Finanças

Machado nos impostos

Por que 12 entidades do agronegócio querem Emenda Constitucional para desonerar produtos da cesta básica

O Brasil possui uma das maiores cargas tributárias do mundo. Um triste recorde que bate em cheio no agronegócio, que vê todos os anos os impostos engolirem cerca de R$ 103 bilhões da sua receita, número que representa 18% do PIB do setor. Em tempos em que a reforma tributária está sendo discutida no Congresso, a preocupação com possíveis aumentos nessa carga motivou 12 das principais entidades que representam as várias cadeias do setor agrícola a elaborarem um documento no qual enumeram oito propostas de aperfeiçoamento da PEC 233, Proposta de Emenda Constitucional, que trata da reforma tributária, alterando vários dispositivos constitucionais e considerada o eixo da nova proposta pretendida pelo governo.

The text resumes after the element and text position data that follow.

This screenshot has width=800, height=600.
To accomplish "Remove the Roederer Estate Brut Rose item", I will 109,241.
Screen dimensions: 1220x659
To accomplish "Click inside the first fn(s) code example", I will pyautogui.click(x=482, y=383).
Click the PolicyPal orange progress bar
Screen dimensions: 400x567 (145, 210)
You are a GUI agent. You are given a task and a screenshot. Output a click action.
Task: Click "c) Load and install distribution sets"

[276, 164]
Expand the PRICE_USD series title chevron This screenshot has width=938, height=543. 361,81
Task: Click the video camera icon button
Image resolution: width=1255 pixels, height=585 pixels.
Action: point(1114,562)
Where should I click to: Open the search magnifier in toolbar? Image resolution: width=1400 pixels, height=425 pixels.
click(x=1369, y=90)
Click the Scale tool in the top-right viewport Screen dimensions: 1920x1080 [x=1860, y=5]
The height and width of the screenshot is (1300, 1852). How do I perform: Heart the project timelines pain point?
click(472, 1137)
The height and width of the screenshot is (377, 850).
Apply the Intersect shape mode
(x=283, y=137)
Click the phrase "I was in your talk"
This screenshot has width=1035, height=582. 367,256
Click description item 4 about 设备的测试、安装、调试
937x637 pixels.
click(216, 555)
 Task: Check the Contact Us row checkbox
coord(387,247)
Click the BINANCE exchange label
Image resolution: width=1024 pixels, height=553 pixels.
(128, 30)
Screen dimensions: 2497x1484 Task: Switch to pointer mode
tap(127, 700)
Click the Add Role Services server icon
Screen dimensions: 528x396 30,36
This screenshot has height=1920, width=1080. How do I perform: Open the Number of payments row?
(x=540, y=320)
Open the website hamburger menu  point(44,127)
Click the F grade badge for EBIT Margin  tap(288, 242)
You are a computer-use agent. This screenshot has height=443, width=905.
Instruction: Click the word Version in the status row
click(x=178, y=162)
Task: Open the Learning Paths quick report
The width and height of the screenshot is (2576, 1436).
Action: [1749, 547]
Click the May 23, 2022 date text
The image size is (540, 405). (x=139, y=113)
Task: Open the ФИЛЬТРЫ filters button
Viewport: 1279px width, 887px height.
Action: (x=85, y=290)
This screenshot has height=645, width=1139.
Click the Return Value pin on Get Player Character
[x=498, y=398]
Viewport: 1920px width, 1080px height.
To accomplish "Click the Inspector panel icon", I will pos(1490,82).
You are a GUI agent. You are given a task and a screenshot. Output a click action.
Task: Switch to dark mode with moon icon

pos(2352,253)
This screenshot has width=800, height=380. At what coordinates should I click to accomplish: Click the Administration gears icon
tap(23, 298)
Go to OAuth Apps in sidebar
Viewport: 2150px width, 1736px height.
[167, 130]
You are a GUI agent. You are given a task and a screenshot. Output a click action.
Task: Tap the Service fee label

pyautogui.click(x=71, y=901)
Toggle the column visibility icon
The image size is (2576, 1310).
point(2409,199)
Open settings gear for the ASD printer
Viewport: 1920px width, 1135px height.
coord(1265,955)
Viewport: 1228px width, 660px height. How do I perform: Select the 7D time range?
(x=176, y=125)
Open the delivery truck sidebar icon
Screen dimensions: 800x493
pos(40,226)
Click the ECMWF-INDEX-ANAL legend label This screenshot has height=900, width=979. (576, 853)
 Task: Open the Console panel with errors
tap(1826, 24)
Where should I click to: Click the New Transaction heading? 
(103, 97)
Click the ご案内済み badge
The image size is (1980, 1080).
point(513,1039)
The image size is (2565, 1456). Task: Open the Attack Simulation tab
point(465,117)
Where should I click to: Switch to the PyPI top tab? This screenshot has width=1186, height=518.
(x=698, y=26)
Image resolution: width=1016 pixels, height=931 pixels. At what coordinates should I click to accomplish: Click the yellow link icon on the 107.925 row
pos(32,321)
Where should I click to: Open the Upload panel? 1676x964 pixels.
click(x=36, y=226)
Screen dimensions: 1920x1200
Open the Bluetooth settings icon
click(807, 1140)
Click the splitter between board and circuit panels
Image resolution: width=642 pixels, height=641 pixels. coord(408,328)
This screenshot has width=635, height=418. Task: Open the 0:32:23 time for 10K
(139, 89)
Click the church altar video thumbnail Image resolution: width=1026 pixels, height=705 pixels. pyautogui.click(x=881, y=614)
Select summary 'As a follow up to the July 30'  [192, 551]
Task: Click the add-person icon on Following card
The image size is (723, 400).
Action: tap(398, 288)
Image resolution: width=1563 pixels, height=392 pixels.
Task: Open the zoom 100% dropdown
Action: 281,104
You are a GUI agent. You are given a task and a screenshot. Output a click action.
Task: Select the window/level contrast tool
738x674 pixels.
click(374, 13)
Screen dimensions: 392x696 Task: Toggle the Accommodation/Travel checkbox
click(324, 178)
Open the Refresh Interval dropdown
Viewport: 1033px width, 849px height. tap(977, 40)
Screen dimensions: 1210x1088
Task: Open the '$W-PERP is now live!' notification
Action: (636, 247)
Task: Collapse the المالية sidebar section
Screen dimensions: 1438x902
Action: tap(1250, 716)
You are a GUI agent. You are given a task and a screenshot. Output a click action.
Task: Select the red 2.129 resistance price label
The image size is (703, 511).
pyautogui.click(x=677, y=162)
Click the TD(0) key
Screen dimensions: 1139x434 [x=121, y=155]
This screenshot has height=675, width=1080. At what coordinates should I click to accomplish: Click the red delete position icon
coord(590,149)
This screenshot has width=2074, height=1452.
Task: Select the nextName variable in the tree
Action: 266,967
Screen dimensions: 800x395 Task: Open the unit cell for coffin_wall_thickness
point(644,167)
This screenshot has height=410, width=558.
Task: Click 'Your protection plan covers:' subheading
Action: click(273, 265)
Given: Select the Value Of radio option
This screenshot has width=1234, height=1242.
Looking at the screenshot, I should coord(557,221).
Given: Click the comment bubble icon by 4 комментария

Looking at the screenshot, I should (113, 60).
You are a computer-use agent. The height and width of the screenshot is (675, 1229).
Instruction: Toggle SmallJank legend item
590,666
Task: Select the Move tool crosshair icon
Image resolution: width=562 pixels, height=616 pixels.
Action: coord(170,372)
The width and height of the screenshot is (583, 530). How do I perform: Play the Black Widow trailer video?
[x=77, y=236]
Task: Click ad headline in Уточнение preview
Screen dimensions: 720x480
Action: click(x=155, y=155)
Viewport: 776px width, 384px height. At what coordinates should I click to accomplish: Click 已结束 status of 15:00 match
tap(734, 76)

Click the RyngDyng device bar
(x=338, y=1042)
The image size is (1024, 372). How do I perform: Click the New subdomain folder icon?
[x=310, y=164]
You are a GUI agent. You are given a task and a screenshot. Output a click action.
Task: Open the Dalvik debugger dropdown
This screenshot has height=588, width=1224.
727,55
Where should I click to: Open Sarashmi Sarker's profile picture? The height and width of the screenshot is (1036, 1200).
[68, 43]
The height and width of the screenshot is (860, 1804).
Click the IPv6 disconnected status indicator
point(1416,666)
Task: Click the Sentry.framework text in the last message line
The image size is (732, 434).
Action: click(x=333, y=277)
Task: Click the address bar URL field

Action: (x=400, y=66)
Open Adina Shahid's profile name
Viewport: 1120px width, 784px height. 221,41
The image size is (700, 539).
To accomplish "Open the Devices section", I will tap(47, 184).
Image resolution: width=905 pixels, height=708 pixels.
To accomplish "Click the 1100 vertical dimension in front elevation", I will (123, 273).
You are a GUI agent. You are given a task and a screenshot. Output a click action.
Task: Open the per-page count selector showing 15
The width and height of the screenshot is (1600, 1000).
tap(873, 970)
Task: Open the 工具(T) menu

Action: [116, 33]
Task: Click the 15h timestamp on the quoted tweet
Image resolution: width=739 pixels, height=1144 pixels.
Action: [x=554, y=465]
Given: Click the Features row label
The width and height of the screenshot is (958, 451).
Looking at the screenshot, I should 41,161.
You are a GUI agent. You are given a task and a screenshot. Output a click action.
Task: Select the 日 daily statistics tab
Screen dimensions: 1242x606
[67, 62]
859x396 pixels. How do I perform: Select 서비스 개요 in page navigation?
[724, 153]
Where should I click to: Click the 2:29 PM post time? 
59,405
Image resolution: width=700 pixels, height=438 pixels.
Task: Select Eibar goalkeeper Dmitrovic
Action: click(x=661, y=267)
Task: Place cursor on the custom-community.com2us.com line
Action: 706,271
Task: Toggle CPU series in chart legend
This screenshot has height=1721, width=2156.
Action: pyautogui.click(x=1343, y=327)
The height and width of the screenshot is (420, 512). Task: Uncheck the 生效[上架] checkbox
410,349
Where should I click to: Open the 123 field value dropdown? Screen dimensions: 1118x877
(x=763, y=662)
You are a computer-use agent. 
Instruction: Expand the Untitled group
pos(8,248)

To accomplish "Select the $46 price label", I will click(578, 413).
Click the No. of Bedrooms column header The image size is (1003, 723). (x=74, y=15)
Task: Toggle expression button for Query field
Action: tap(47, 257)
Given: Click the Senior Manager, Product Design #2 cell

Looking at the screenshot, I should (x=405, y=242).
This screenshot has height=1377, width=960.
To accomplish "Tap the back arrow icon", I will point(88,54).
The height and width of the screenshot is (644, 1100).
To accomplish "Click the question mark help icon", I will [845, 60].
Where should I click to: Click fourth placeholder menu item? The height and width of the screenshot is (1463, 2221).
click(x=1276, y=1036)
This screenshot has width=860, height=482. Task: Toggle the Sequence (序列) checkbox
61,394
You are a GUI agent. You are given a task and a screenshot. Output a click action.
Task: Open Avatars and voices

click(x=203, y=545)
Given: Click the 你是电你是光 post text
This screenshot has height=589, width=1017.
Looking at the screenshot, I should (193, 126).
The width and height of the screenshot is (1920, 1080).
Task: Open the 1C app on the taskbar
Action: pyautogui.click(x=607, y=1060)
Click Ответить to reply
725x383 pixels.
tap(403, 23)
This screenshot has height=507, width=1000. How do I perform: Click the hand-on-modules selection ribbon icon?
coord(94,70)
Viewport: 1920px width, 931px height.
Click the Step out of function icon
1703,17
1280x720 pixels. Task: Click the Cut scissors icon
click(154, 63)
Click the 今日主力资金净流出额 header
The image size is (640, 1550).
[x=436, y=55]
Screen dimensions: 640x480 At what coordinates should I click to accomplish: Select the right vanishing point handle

O documento, assinado por Abef, Abag, Abiec, Abiove, Abipecs, Abrafrigo, UBA, Única, Asgav-Sipargs, Sips, Sindicarne-PR e Sindicarne-SC, e entregue ao relator da emenda, o deputado federal Sandro Mabel (PR-GO), trata de pontos considerados chave para que os impostos deixem de ser um entrave ao setor. A principal proposta é o pedido de desoneração tributária, tanto para o IVA Federal (Imposto sobre Valor Agregado) como para o ICMS, para todos os produtos da cesta básica e da cadeia produtiva a eles atrelados. Conforme o documento, a justificativa seria “buscar o equilíbrio da carga tributária entre a produção de alimentos destinados ao consumo interno e a exportação, evitando a espiral inflacionária causada pelo aumento da demanda internacional. Buscar a justiça tributária com as classes menos favorecidas para o atendimento de suas necessidades básicas”, define.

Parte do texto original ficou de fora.